Thanks, and Unidata's long history is not as illustious as it may seem. GEMPAK tables are specific to (I think) a subset of NCEP data. gribtonc is wildly out of date. CDM version 4.2 tables are a sincere effort but deeply flawed. CDM 4.3 is better but still not perfect or anywhere near complete. The reality is that no one has complete and accurate tables.


- As for the registry service, if Unidata took this on, it would be a boon to the GRIB users community.   Perhap you could work with the NCL group in CISL to share the burden.

yes id like to get a registry service going. i had a first pass 2 years ago, i could probably get something useful up in a few weeks if i had a bit of time.

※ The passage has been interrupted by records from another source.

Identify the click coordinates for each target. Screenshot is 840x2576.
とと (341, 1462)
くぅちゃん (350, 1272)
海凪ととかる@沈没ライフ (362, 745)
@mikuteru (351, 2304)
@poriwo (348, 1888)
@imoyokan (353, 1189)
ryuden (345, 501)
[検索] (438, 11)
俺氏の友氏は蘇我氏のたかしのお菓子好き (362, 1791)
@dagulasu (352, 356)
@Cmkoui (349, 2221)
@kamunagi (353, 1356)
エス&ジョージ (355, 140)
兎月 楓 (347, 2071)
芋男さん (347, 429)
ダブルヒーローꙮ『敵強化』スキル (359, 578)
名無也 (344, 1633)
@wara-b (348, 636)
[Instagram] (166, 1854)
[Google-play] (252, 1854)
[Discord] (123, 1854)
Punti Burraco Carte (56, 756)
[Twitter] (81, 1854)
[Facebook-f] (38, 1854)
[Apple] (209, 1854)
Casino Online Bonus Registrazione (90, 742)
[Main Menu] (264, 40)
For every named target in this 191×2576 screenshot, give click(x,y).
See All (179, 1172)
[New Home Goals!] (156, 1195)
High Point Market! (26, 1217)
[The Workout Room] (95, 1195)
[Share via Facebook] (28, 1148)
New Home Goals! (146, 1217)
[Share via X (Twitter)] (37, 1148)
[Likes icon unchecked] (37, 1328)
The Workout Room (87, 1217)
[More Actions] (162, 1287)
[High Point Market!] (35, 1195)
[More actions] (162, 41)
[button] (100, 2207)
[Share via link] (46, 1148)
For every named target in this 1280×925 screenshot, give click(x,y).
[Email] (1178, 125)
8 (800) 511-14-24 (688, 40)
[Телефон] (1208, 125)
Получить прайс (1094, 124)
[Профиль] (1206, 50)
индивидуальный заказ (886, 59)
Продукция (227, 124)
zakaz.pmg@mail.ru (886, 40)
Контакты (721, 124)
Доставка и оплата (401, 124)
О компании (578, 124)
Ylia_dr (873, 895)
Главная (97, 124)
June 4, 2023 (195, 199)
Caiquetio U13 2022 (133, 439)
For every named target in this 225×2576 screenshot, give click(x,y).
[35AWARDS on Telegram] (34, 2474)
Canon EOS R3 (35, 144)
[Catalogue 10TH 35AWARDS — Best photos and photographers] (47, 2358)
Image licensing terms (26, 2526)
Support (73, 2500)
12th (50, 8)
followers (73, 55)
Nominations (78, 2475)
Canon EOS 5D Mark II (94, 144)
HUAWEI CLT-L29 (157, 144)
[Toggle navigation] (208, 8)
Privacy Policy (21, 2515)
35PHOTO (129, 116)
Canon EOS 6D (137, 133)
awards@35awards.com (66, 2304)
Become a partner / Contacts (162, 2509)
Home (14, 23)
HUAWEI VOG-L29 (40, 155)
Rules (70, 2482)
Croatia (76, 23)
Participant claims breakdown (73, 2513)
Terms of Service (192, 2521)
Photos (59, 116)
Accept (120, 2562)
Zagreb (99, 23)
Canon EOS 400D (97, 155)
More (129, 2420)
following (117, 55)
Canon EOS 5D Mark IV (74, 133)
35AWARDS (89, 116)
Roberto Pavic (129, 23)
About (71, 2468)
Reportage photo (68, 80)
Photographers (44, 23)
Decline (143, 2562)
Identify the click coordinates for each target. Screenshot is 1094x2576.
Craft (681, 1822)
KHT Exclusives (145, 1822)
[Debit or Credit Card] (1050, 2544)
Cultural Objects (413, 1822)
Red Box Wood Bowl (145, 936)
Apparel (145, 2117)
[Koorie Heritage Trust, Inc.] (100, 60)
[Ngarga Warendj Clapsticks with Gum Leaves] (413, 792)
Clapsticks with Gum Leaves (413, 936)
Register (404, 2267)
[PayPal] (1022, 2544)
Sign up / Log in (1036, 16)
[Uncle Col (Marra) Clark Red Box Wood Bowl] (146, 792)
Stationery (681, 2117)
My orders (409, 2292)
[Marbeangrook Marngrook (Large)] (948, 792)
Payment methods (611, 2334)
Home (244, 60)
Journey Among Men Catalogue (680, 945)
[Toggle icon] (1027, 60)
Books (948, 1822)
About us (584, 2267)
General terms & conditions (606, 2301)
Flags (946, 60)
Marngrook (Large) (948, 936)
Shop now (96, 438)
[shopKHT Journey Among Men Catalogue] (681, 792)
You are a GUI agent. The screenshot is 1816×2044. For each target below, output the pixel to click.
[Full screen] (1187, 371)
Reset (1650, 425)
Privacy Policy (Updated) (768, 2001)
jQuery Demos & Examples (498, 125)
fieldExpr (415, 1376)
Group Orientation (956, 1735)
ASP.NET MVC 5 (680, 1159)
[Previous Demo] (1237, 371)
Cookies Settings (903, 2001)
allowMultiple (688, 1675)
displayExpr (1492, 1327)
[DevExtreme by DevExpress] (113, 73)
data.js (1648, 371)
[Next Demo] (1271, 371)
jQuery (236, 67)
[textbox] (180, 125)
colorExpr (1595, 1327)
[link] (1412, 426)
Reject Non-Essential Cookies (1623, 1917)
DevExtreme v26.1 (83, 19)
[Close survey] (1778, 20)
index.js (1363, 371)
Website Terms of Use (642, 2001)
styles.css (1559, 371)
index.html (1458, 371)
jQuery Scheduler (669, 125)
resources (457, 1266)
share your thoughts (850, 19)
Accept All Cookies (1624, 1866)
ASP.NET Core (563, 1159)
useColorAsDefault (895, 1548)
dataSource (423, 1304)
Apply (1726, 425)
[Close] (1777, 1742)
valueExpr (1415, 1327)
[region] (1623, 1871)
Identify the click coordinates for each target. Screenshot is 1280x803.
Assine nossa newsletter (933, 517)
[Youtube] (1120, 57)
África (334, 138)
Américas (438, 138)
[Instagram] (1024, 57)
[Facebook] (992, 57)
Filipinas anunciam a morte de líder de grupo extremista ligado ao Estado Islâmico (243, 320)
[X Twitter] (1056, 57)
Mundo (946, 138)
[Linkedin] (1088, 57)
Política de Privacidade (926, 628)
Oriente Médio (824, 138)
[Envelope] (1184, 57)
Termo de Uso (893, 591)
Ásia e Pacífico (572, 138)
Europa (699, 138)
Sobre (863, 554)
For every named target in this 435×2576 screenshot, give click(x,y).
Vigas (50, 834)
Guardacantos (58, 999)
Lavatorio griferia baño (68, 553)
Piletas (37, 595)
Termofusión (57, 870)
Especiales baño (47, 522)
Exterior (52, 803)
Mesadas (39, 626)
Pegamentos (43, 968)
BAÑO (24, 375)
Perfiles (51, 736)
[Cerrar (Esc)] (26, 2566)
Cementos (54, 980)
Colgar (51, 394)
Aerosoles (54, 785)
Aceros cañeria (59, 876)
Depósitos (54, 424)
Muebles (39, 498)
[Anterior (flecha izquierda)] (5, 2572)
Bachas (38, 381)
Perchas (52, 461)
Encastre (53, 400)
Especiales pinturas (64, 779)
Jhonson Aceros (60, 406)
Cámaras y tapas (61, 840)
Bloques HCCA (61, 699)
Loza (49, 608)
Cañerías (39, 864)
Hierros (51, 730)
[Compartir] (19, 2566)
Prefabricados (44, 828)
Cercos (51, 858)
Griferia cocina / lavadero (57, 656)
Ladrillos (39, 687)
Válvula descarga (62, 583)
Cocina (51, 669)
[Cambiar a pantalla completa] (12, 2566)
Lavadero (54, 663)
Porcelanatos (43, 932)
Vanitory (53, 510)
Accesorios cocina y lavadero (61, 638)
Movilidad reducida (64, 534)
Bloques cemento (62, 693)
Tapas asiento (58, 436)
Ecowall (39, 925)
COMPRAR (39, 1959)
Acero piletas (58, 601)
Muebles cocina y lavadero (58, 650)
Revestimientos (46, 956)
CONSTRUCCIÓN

- Backwards compatibility should be maintained so that a change like this is transparent to the end users.  That should include API changes - right now the 4.2 Grib table registry method does not work in 4.3.  Couldn't the old method be deprecated and just call the new method?  As a developer, it has been frustrating to deal with these API changes with each minor release of netcdf-java that are not backward compatible.

 I am sorry Dave but I can't do that. ;^)

Bill Fingerhut

unread,
Mar 3, 2012, 10:05:57 AM3/3/12
to netcd...@googlegroups.com
As a long time IDV user and past member of the IDV Steering Committee I am
very disheartened with the proposed change. With many Bundles shared with
the community, used in education, and generating images for the web, the
thought of these bundles ceasing to work is quite disappointing.

One of Unidata's most important qualities has bee its concern for the users.
The proposed change seems to contradict this basic quality. I can't help but
wonder if Unidata has changed or if a small group of employees has 'gone rogue'.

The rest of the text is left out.